Ha, la police demande les papiers. Oui, mais à quel titre ? Si c'est dans le cas de réquisitions du procureurs de la république ordonnant à la police de quadriller un secteur défini pendant un laps de temps déterminé, ou que les policiers ont constaté des éléments pouvant laisser à penser que l'étranger était sur le point de commettre une infraction, nous sommes dans de la police judiciaire : articles 78-1 et suivants du code de procédure pénale, texte de droit privé. S'il n'y a rien de tout cela mais que la police s'avise, sur des éléments objectifs (le délit de sale gueule n'étant pas un élément objectif) que l'intéressé est étranger, elle peut lui demander de présenter les documents relatifs à son séjour, conformément à l'article L.611-1 du code de l'entrée et du séjour des étrangers et du droit d'asile (CESEDA). C'est une mesure de police administrative. Pourtant, les policiers n'auront même pas changé de képi.
Deuxième mouvement : "Au poste !"
Dans les deux cas, les policiers constatent que l'étranger n'a pas un bout de papier où un fonctionnaire aura appliqué un timbre humide, ce qui est un délit puni de prison jusqu'à un an, qui parfois peut devenir sinon de la prison à vie, du moins de la vie en prison. L'étranger va donc être placé en garde à vue, conformément à l'article 63 du code de procédure pénale. Retour au pur droit privé. Le procureur est informé comme la loi l'exige et feint d'être intéressé par cette affaire.
Simultanément, la préfecture du département est informée de ce qu'un étranger en situation irrégulière a été identifié, puisque c'est elle qui gère les dossiers des étrangers. Un dossier est ouvert à la préfecture. C'est du droit administratif. La police entend l'étranger sur le délit d'infraction à la législation sur les étrangers (I.L.E.), délit pénal, mais pose des questions qui intéresseront surtout la préfecture, par exemple sur sa famille dans son pays d'origine.

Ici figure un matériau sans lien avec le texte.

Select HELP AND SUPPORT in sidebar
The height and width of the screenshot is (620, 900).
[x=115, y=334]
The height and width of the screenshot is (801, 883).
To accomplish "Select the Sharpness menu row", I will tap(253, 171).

Après le cas échéant un renouvellement de garde à vue autorisé par le procureur de la république, le préfet prendra un arrêté de reconduite à la frontière, ainsi qu'un arrêté de placement en centre de rétention administratif (CRA) pour une durée de 48 heures. Notez le "administratif". Informé de cette situation, le procureur classera sans suite la procédure pour ILE. Fin de la procédure judiciaire. L'étranger est conduit dans le centre de rétention, qui est parfois situé... dans le commissariat (c'est le cas à Bobigny, par exemple).

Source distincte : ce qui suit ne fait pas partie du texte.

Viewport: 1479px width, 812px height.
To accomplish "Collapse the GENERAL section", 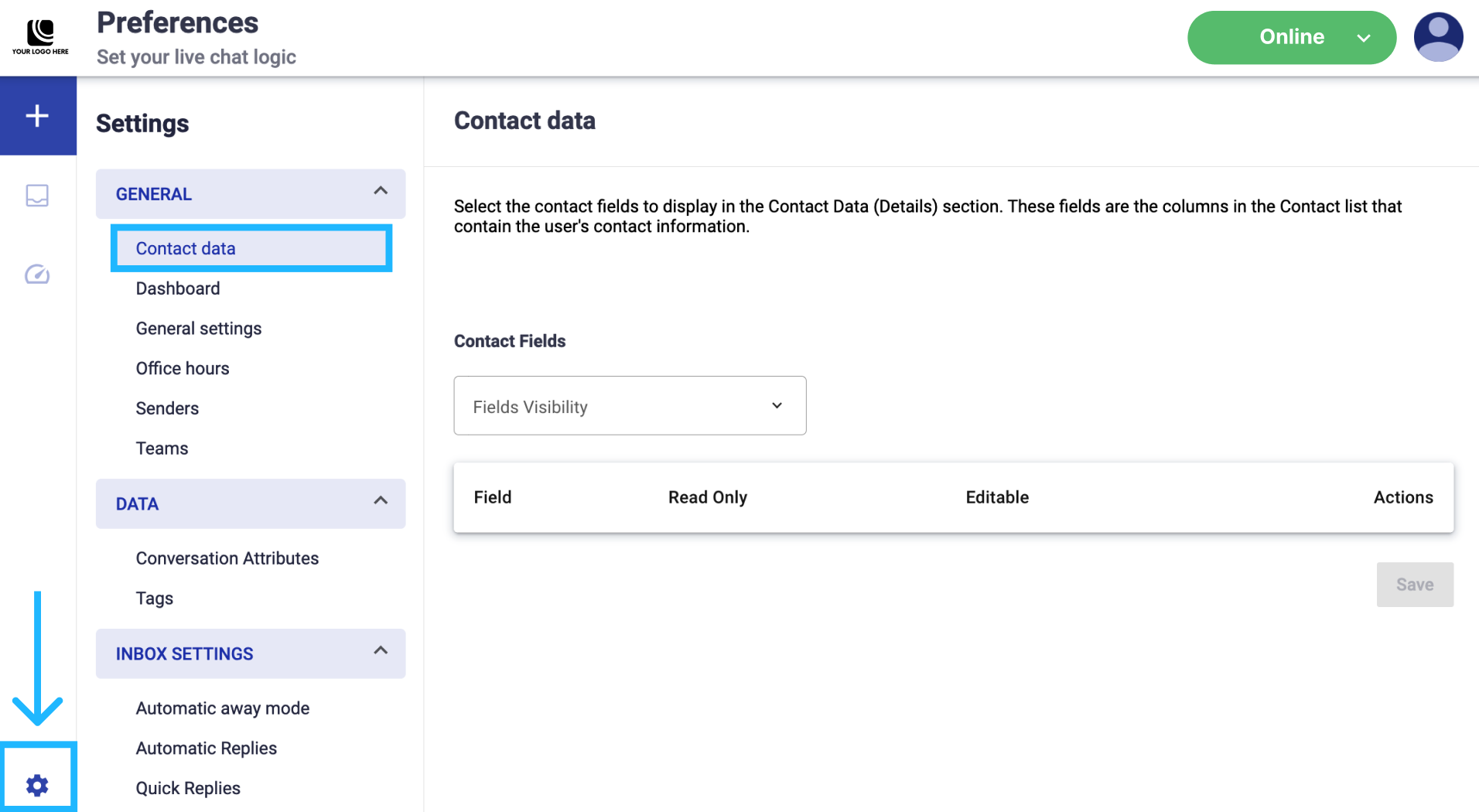I will point(380,192).
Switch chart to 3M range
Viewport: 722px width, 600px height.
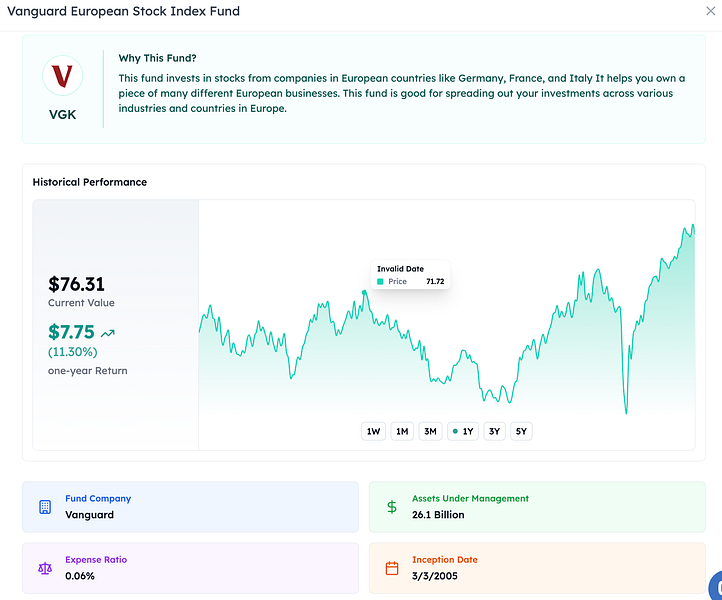[430, 431]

Troisième mouvement : Deux juges, c'est mieux qu'un..
Récapitulons. Nous avons un arrêté préfectoral de reconduite à la frontière (APRF), et un délai de 48 heures pour faire un recours. Nous avons aussi un placement en CRA pour une durée de 48 heures. Là, deux procédures vont avoir lieu en même temps, une administrative où l'étranger sera demandeur, et une judiciaire où il sera défendeur.
La procédure administrative est le recours contre l'APRF. C'est ce que j'explique dans ma troisième hypothèse. L'étranger exerce un recours suspensif qui vise à annuler l'arrêté de reconduite à la frontière. C'est une de ces audiences que je décris dans mon billet Eduardo. l'objet de cette audience est uniquement de juger de la légalité de l'arrêté. Les circonstances de l'arrestation, le juge administratif ne veut pas en entendre parler. C'est de la compétence du juge judiciaire. Ce qui est lourd de conséquence pour les droits de l'étranger, vous allez voir. Le jugement est susceptible d'appel selon la procédure administrative de droit commun, non suspensive.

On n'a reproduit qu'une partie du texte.